目标定位数据
_ _ _ _
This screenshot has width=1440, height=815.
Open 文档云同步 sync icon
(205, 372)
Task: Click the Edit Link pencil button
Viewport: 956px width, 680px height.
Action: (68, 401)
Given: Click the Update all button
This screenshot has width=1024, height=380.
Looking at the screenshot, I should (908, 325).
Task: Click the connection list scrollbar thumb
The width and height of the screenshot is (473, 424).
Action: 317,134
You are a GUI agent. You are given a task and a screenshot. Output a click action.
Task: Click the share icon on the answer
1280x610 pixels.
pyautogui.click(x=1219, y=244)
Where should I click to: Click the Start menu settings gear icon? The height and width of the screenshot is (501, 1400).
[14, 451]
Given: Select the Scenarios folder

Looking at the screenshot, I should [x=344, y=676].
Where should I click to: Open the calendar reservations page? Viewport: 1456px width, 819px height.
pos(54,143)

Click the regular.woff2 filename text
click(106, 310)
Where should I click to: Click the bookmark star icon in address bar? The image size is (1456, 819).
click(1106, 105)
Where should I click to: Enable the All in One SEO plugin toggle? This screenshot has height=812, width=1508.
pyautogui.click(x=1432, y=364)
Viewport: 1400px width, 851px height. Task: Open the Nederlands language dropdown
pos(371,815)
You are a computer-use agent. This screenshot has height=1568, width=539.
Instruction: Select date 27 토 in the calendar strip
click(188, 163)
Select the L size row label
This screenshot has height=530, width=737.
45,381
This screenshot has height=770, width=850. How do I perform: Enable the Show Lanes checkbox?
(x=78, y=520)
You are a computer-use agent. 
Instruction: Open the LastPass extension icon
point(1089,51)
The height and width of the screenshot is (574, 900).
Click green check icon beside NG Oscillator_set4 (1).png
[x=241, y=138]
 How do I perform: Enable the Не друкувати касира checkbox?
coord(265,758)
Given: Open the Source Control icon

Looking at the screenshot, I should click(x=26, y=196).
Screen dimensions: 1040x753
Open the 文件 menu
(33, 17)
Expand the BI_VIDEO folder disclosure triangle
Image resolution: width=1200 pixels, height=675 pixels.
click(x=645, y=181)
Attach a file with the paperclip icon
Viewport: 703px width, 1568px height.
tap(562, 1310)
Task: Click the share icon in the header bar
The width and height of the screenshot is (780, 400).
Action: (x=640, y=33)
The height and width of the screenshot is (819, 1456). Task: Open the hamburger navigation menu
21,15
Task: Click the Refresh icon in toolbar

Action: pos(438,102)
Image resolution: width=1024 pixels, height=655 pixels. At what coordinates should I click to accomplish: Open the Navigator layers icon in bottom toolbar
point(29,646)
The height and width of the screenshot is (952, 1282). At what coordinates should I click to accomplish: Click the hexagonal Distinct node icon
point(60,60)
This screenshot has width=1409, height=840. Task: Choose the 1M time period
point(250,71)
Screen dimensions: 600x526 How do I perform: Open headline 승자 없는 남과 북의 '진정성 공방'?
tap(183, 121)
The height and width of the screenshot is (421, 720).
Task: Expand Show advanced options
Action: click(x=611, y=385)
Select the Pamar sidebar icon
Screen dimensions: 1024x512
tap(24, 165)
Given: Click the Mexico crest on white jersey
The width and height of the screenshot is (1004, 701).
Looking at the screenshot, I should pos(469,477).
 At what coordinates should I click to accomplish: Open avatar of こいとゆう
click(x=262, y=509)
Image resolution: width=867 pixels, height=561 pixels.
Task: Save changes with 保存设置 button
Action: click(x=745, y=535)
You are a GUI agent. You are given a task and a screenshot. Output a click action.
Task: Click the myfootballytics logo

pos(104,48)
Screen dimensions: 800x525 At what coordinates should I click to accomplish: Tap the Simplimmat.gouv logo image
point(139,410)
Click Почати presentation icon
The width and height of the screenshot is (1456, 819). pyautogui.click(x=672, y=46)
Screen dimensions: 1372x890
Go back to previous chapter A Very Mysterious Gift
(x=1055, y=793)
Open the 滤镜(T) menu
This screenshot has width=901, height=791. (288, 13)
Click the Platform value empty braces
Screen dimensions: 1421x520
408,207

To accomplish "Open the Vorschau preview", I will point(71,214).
_ _ _ _
:: 设定任务 ::
请把上面从第一行到含有“[x=241, y=138]”的那一行（两端都包括）放进一个 JSON 字符串列表，每行对应一个字符串，空行不要放进去。

:: 任务答案 ::
[
  "This screenshot has width=1440, height=815.",
  "Open 文档云同步 sync icon",
  "(205, 372)",
  "Task: Click the Edit Link pencil button",
  "Viewport: 956px width, 680px height.",
  "Action: (68, 401)",
  "Given: Click the Update all button",
  "This screenshot has width=1024, height=380.",
  "Looking at the screenshot, I should (908, 325).",
  "Task: Click the connection list scrollbar thumb",
  "The width and height of the screenshot is (473, 424).",
  "Action: 317,134",
  "You are a GUI agent. You are given a task and a screenshot. Output a click action.",
  "Task: Click the share icon on the answer",
  "1280x610 pixels.",
  "pyautogui.click(x=1219, y=244)",
  "Where should I click to: Click the Start menu settings gear icon? The height and width of the screenshot is (501, 1400).",
  "[14, 451]",
  "Given: Select the Scenarios folder",
  "Looking at the screenshot, I should [x=344, y=676].",
  "Where should I click to: Open the calendar reservations page? Viewport: 1456px width, 819px height.",
  "pos(54,143)",
  "Click the regular.woff2 filename text",
  "click(106, 310)",
  "Where should I click to: Click the bookmark star icon in address bar? The image size is (1456, 819).",
  "click(1106, 105)",
  "Where should I click to: Enable the All in One SEO plugin toggle? This screenshot has height=812, width=1508.",
  "pyautogui.click(x=1432, y=364)",
  "Viewport: 1400px width, 851px height. Task: Open the Nederlands language dropdown",
  "pos(371,815)",
  "You are a computer-use agent. This screenshot has height=1568, width=539.",
  "Instruction: Select date 27 토 in the calendar strip",
  "click(188, 163)",
  "Select the L size row label",
  "This screenshot has height=530, width=737.",
  "45,381",
  "This screenshot has height=770, width=850. How do I perform: Enable the Show Lanes checkbox?",
  "(x=78, y=520)",
  "You are a computer-use agent. ",
  "Instruction: Open the LastPass extension icon",
  "point(1089,51)",
  "The height and width of the screenshot is (574, 900).",
  "Click green check icon beside NG Oscillator_set4 (1).png",
  "[x=241, y=138]"
]